116 3rd St SE
Cedar Rapids, Iowa 52401
CEDAR RAPIDS — In 2020, Dan Tuuri helped launch the DeltaV Code School’s new Computer Help Desk curriculum. Cybersecurity made up one small component of that training.
It didn’t take long to see that much more was needed.
In 2021, multiple high-profile cybersecurity attacks crippled businesses throughout the United States.
Fort Dodge-based NEW Cooperative was targeted by ransomware in September, while SolarWinds Corp and meat processing company JBS suffered attacks earlier in the year.
“Every single day we’re seeing some sort of reference to a computer attack in the news,” Tuuri said.
“It became quite evident that cybersecurity needed to be more than just a component of our Help Desk training. It needed to be a stand-alone program.”
So in March that’s exactly what will happen. DeltaV will launch its Cedar Rapids-based Cybersecurity class March 21, aiming to help students build a new career in a desperately-needed field.
The class will run through May 27.
“We need to help organizations prevent, detect and respond to cyber attacks and threats in a rapidly changing environment,” Tuuri said. “Students in this class will get real exposure to the ways that bad agents and criminals cause harm, and learn how businesses defend and recover.
“We really tried to tailor it to what makes sense here in Iowa, and in the Corridor.”
DeltaV’s course begins with brief instruction on networks, server administration, and cloud computing. It also covers artificial intelligence, physical security and disaster recovery planning, among other topics.
“The class is designed to make sense even to students who don’t previously have a lot of computer training,” Tuuri said.

Recorded data:
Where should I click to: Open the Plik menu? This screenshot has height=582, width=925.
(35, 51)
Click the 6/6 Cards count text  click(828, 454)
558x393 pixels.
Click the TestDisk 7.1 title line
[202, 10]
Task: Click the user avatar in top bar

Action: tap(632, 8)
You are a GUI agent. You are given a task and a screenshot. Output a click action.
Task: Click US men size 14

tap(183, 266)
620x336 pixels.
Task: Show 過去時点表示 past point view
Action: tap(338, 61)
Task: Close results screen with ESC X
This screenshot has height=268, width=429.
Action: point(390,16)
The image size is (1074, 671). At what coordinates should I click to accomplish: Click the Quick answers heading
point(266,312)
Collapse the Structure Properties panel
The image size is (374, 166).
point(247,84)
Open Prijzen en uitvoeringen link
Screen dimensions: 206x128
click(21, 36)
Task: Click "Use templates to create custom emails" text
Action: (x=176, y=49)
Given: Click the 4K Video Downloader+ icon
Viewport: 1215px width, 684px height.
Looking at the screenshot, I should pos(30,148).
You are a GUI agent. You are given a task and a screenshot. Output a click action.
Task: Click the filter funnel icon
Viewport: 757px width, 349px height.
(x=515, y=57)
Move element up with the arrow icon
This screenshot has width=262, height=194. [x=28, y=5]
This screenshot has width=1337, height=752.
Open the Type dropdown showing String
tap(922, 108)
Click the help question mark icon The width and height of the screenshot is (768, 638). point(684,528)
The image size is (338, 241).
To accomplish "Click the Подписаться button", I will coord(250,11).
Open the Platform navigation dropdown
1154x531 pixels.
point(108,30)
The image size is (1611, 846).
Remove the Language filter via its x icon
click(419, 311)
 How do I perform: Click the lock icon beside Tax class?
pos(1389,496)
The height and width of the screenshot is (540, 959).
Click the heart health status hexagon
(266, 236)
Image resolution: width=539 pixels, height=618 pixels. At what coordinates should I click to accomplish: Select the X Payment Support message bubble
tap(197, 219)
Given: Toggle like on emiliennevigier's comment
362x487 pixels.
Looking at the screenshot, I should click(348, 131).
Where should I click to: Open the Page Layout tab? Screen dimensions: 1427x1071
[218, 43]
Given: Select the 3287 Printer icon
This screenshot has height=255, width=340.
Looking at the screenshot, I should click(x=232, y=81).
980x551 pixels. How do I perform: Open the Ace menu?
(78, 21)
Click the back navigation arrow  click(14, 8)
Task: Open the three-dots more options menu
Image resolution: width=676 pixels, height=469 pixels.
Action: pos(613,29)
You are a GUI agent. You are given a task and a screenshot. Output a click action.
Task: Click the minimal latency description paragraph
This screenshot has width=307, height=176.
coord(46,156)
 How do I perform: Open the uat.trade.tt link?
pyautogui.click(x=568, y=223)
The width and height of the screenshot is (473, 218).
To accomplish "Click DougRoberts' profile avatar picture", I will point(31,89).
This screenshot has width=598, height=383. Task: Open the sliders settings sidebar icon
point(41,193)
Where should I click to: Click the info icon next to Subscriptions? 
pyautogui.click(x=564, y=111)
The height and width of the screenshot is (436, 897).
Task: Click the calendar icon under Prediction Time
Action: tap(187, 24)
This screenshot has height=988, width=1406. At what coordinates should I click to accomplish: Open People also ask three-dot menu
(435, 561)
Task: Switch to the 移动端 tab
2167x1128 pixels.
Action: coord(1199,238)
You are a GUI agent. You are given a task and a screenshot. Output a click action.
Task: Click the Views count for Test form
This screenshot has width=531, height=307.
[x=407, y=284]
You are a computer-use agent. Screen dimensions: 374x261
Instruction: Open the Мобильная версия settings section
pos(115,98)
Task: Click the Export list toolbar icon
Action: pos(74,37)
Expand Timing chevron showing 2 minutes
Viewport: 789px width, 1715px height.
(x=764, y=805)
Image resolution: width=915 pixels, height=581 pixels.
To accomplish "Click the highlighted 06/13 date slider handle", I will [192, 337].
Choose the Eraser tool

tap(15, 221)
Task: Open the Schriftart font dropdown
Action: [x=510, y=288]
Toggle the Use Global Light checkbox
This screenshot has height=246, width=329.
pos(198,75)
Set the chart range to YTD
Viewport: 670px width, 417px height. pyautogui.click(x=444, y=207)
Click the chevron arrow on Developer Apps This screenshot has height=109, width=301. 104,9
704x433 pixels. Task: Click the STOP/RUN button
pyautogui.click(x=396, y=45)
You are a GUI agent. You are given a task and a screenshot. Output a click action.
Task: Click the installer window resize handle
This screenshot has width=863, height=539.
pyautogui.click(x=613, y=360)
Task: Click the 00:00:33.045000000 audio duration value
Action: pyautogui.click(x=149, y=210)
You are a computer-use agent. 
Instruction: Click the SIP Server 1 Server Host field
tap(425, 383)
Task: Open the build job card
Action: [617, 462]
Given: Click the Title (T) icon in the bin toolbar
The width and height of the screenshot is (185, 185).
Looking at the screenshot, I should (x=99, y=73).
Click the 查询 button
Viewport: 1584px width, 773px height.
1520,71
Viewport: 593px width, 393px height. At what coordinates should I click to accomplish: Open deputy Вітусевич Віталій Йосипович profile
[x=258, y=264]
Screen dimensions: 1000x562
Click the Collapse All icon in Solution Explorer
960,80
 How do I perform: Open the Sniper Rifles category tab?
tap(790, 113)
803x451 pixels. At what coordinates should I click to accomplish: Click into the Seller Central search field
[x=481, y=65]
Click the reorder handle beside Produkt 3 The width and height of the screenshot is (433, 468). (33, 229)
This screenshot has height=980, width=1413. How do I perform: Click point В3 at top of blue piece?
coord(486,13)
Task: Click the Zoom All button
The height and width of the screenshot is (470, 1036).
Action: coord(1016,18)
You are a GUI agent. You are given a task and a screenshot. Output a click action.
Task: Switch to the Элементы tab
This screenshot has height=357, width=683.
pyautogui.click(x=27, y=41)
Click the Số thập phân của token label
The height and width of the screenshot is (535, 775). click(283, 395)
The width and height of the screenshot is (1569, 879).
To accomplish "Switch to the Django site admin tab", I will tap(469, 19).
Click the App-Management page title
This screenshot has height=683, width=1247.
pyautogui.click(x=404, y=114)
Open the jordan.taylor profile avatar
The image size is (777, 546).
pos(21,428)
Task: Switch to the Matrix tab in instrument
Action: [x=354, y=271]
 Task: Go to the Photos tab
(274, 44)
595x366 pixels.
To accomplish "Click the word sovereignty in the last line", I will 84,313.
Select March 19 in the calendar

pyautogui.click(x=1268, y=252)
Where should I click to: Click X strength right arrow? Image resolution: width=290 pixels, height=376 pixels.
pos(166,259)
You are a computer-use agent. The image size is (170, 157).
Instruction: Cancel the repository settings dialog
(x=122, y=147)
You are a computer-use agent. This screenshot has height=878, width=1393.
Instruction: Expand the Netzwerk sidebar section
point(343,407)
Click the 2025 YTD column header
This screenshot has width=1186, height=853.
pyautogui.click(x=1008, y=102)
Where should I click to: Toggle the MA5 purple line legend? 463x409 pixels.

Task
Repeat the passage from the article on the DeltaV cybersecurity class word for word, starting at "In 2021, multiple" and ending at "through May 27.". This material has no role in what comes next.

Completed task
In 2021, multiple high-profile cybersecurity attacks crippled businesses throughout the United States.
Fort Dodge-based NEW Cooperative was targeted by ransomware in September, while SolarWinds Corp and meat processing company JBS suffered attacks earlier in the year.
“Every single day we’re seeing some sort of reference to a computer attack in the news,” Tuuri said.
“It became quite evident that cybersecurity needed to be more than just a component of our Help Desk training. It needed to be a stand-alone program.”
So in March that’s exactly what will happen. DeltaV will launch its Cedar Rapids-based Cybersecurity class March 21, aiming to help students build a new career in a desperately-needed field.
The class will run through May 27.